I'm a terrible person. There are two guys speaking sign language on the metro platform and at first I thought they were drunk and doing a silly dance.
He said we were driving the golf cart through the woods screaming 'iceroad truckers' for four hours in the dark
The cop and I then joined forces to get you up off the sidewalk.
I met her tumbling down the stairs chugging Captain Morgan. I'm not sure why she has the better reputation either.
Noooo. We thought it would be funny for him to wake up buried in the sand. But we just remembered about the whole high tide thing and it's dark and it's pretty damn hard to find an unconscious head sticking out of the sand. Just help us out
So the old dude that tried to fight me is definitely Katie's dad. And the pot cookie's kicking in. Shit is getting weird.
My roommate comes home screaming, I brought you home a friend! I thought she brought me a guy...no, she brought home a one-eyed shih tzu.
As an added realisation of today. If we used the last time I got laid as a conceiving date I would have a two week old baby. It's been too long...
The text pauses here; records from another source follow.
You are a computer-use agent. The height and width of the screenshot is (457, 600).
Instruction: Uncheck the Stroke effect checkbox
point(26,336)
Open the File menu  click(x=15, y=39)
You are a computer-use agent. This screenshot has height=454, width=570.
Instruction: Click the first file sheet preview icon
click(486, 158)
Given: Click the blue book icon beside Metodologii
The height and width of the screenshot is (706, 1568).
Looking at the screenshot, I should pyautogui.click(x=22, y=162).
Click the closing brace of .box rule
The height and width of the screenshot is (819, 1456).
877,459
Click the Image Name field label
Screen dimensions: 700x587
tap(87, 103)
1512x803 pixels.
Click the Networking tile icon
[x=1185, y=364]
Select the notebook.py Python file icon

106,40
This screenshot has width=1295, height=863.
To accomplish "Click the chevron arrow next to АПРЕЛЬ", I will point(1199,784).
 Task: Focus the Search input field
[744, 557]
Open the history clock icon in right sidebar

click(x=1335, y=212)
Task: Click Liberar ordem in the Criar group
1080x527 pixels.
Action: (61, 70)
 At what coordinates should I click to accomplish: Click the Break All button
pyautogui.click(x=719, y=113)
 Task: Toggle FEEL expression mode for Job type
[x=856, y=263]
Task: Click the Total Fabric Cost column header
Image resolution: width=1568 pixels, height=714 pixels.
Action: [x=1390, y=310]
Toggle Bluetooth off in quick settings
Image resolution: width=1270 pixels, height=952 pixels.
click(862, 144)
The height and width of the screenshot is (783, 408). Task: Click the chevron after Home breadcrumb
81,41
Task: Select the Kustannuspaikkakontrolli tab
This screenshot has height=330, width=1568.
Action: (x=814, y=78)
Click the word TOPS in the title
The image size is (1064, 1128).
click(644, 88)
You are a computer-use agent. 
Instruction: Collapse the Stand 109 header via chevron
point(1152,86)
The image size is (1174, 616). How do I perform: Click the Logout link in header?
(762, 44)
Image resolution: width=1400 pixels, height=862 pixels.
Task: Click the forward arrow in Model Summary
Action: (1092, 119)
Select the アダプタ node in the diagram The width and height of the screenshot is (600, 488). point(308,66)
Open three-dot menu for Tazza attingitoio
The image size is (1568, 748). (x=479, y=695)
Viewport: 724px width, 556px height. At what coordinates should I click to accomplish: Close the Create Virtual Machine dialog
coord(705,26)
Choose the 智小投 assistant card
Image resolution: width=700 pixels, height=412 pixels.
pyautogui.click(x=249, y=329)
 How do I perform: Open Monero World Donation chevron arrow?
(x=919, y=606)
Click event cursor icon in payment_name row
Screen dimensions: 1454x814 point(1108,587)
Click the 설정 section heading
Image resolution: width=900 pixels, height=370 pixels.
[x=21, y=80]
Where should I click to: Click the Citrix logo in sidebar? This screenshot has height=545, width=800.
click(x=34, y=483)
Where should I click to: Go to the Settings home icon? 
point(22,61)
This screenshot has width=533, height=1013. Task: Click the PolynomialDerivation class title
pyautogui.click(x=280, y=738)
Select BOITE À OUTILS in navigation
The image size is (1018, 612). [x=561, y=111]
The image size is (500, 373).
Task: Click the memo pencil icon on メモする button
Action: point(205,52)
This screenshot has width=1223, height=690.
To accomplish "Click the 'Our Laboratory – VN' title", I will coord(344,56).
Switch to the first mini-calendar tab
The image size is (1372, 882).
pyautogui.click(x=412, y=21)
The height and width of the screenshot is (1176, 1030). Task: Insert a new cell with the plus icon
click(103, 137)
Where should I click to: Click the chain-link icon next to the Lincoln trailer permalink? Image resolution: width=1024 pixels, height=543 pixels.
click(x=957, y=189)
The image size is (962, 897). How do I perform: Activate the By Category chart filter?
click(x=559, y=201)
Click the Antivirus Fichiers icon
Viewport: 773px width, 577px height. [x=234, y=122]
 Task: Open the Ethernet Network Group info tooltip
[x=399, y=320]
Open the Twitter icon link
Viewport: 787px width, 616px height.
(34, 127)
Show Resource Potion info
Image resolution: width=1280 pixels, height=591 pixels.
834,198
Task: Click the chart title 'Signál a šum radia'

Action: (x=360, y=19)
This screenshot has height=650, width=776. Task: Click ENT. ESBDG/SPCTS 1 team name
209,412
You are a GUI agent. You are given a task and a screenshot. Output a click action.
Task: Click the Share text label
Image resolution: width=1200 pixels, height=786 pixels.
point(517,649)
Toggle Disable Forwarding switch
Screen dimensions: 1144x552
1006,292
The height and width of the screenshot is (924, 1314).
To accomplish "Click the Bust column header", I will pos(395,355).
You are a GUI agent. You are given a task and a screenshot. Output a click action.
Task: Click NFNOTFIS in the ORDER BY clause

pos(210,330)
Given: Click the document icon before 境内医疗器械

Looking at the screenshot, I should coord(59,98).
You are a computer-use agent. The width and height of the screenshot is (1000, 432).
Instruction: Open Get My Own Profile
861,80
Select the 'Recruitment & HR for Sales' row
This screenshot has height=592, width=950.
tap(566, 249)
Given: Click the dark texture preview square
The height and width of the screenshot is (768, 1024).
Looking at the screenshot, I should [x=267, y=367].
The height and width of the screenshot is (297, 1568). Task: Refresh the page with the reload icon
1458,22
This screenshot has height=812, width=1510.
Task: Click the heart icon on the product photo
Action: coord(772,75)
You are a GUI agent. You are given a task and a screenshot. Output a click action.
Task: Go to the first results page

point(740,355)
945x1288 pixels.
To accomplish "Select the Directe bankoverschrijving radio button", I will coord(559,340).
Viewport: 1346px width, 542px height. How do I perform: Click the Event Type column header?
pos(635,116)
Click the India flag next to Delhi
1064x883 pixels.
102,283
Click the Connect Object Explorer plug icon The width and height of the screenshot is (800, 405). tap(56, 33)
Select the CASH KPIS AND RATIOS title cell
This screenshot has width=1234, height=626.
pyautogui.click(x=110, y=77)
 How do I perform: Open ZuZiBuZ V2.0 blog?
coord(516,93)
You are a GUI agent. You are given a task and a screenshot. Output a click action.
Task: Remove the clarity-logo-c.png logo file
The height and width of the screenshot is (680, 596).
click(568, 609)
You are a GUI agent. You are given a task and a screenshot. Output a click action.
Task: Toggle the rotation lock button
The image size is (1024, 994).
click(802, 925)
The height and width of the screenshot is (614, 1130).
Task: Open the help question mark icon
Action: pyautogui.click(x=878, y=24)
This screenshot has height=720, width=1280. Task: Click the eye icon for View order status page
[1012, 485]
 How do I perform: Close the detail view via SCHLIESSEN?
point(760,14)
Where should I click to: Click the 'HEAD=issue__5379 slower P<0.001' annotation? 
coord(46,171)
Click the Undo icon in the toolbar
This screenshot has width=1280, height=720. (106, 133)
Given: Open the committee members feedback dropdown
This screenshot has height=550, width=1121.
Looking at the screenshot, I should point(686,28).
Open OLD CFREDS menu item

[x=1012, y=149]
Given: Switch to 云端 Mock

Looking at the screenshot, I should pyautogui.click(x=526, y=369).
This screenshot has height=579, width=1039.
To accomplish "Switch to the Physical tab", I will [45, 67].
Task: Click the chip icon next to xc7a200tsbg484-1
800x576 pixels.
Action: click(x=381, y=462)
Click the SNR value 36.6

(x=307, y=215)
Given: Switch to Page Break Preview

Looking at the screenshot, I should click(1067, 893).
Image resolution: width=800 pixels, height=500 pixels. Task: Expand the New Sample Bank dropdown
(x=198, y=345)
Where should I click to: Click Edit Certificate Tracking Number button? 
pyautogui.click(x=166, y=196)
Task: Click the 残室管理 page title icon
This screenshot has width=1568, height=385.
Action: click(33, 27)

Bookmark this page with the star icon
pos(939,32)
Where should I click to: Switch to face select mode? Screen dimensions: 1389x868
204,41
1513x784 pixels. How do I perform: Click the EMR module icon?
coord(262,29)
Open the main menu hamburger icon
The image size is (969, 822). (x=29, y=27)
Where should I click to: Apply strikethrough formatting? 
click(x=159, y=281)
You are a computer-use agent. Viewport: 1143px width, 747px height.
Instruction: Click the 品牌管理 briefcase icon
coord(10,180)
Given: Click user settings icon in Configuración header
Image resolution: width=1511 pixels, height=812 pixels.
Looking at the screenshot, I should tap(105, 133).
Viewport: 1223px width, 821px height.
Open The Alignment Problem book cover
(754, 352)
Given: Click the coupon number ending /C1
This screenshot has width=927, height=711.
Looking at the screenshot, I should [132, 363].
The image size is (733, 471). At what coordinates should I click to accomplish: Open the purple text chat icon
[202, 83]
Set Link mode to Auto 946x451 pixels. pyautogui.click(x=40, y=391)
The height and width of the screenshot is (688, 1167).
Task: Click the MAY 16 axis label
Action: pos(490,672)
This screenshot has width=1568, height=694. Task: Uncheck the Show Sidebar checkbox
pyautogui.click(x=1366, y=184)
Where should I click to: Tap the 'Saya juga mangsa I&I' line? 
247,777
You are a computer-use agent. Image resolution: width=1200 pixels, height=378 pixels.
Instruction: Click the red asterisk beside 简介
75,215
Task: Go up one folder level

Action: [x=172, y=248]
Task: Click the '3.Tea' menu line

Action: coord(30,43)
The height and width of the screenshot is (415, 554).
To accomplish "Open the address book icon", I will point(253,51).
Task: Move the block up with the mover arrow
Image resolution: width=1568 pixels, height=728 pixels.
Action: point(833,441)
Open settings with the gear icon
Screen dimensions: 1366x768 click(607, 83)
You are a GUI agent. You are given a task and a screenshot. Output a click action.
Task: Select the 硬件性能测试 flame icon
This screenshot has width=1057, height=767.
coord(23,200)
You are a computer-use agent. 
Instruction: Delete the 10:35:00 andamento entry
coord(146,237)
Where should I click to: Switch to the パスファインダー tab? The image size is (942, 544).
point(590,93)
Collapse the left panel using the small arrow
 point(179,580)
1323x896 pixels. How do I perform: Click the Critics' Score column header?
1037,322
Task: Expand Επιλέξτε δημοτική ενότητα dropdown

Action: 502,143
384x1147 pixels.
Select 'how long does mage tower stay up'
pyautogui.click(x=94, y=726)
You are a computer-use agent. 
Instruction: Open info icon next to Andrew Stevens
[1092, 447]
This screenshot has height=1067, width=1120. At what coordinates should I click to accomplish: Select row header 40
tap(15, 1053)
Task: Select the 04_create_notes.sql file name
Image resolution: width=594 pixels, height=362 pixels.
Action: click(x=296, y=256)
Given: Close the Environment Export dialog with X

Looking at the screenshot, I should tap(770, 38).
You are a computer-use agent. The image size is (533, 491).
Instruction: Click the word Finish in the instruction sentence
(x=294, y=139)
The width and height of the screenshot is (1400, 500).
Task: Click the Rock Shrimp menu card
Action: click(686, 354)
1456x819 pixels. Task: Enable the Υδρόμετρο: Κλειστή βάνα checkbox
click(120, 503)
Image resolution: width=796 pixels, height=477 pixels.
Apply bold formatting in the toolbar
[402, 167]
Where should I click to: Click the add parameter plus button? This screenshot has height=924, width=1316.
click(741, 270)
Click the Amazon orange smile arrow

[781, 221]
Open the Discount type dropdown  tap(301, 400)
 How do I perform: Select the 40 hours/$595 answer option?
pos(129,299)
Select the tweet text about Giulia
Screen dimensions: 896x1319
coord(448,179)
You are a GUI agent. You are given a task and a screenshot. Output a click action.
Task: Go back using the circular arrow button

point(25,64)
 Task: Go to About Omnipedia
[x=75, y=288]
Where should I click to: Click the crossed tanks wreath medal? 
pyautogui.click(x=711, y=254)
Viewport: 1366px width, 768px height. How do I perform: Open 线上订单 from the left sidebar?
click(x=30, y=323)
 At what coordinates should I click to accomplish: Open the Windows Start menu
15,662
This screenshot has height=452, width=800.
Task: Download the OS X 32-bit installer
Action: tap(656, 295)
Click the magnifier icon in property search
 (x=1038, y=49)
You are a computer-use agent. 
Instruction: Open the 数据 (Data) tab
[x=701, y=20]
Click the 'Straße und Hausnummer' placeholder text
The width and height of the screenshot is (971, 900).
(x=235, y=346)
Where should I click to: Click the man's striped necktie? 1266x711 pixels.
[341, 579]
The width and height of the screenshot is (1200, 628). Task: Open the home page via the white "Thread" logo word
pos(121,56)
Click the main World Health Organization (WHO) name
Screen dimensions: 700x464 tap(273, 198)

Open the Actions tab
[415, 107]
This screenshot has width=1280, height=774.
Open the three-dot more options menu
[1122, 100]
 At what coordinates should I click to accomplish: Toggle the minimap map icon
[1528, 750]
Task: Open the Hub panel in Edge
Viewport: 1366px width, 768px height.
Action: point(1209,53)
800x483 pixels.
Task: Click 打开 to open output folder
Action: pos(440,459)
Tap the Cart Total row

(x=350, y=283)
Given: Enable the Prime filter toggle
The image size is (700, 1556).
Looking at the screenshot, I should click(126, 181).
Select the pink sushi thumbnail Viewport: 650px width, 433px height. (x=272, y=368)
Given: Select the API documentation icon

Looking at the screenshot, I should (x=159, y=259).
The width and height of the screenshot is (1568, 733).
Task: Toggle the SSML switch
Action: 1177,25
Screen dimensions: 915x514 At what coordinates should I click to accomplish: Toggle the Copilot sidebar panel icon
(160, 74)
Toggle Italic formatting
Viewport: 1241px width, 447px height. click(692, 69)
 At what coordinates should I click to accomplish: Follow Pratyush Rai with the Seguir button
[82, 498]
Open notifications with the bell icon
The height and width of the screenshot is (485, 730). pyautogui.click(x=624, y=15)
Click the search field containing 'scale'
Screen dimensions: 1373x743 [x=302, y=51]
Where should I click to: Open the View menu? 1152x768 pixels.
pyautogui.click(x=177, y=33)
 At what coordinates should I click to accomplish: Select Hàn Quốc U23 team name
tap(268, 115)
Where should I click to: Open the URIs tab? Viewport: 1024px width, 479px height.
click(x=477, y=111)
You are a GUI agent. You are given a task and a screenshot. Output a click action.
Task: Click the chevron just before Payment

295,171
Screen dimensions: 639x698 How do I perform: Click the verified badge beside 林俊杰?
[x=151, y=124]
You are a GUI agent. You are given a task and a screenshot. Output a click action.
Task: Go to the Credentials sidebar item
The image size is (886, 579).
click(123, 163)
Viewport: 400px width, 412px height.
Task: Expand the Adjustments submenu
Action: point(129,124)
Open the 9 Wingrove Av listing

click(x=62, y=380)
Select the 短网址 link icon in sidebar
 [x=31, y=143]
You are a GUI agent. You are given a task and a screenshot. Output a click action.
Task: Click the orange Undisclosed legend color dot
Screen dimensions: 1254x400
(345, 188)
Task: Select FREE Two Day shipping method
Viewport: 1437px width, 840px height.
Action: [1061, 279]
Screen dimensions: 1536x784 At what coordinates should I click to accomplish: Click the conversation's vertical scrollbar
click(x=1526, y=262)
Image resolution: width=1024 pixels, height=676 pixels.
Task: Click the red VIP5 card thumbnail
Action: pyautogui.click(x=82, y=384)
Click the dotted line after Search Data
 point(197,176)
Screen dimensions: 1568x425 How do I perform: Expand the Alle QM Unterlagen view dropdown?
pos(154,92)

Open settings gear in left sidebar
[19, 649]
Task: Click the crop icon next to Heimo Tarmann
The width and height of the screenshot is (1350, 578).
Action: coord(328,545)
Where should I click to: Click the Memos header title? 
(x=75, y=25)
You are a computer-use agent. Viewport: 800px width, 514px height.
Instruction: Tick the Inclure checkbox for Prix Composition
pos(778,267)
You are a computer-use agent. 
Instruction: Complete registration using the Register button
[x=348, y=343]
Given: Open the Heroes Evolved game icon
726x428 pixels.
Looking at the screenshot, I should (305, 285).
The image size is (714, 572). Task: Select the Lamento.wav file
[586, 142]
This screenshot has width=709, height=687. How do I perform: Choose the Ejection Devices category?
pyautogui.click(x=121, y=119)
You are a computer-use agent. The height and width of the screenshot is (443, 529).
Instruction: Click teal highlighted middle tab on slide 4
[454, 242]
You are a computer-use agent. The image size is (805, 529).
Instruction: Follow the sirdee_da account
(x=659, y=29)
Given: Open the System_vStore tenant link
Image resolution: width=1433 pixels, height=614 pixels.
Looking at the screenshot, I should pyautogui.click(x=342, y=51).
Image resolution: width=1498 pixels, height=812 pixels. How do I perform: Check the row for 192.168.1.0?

Just high enough for therapy.
You were discovered in a bush, smoking, and singing "in the jungle" to yourself. Which explains the scratches, but not the orange paint.
The picture on Facebook I was just tagged in, with the mask, that is the definition of Carmen, my drunk alter ego
I will gladly accept you into my home with open legs.
New war strategy! The ex-girlfriend of my ex-girlfriend is now my twice a week booty call!
I honestly just wanna put my face in her tits and disappear from this plane of existence
All our friends are getting married, and I'm the dateless guy bringing molly to their weddings.